The award is the testimony of months of hard work students put in. They started working on the project as early as in last summer, and all of them faced a steep learning curve, as no one had experience or practical knowledge of building robots. All the16 participants, most of them major in mechanical engineering, electrical engineering or intelligent building and automation, spent countless nights in the campus laboratory, which was modified to simulate the setting of the competition. Ten teams from five universities and IVE participated in ROBOCON 2013, and this year’s task was to produce two robots: one operated automatically; the other was controlled manually. Students soon met the first hurdle, as they had to master the skills of controlling robots by using software – something that they have never learnt in class. After numerous brainstorming sessions, the students decided to use two designs, but one was abandoned later because of dissatisfactory performance. They only managed to finalise the robot’s design in February, and everyone panicked about their progress. “At that time, a lot of videos appeared on the Internet, and the robots of other countries were very quick and finished the tasks flawlessly. So, all of us were scared,” said Tam Ho-fung, one of the participants.

When some of the team members were polishing the design, others were making components of the robot, including claws, extension arms, and projection machines. “The robots need different components for different tasks, and they have to coordinate with each other. It is impossible to produce all props by one person, so all of us have to cooperate and make sure the size of different component fits,” said Chu Wah-kin, another student.

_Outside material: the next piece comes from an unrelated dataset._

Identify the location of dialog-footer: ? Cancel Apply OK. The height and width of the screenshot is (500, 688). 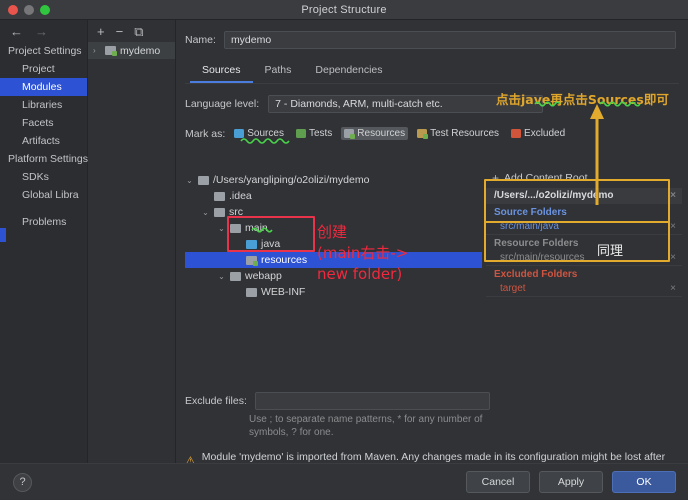
(344, 482).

The preparation works were not only confined to constructing the robots, the students also spent a lot of time learning the rules of the regulations. It turned out all these efforts, though seemingly trivial, were a key factor behind the IVE team’s outstanding performance. “Many teams had to start their design again because they did not comply with the rules,” said Ku Tsz-yui, another student participant.

The ROBOCON contest is not only a trial of technical knowledge; it is also an adversity test. Many of the students admitted that they had thought about giving up. It was physically straining, and they also face enormous pressure as they had to work against the clock, and meet the deadlines on time – no excuse was allowed from fellow participants and lecturers. But they met the greatest challenge on the competition day, as a staffer from another participating institution broke a claw of one of the robots by accident. The students did not succumb to the impulse of blaming or scolding the person, instead they hurried to repair the broken parts. In the end, the robot worked as if nothing had happened – and the students’ calmness won the praise of lecturers and the crew of RTHK, the organiser of ROBOCON Hong Kong Contest.

The supervisors were also impressed with the students’ improvement over the ten months. “They have sharpened their time management skills and learnt to become more disciplined,” said Lee Kin-fai, one of
the lecturers who worked with the students. Edmond Leung Wai-ho, another lecturer, appreciated the dedication of students. “During the test run on the day before the competition, we discovered that the laser sensors were not very stable. I wanted them to take a rest, but the students opted to work overnight to modify the computer programme.”

Besides the bronze prize, IVE also received the team spirit award. The team members, even they come from different academic programmes, worked together with only one goal in their mind. Their morale was boosted by the presence of many cheerers, and the majority of them were alumni who participated in the past ROBOCON contest. It was a day to remember – it was not simply about winning atrophy; it was also about living up to the can-do spirit of IVE.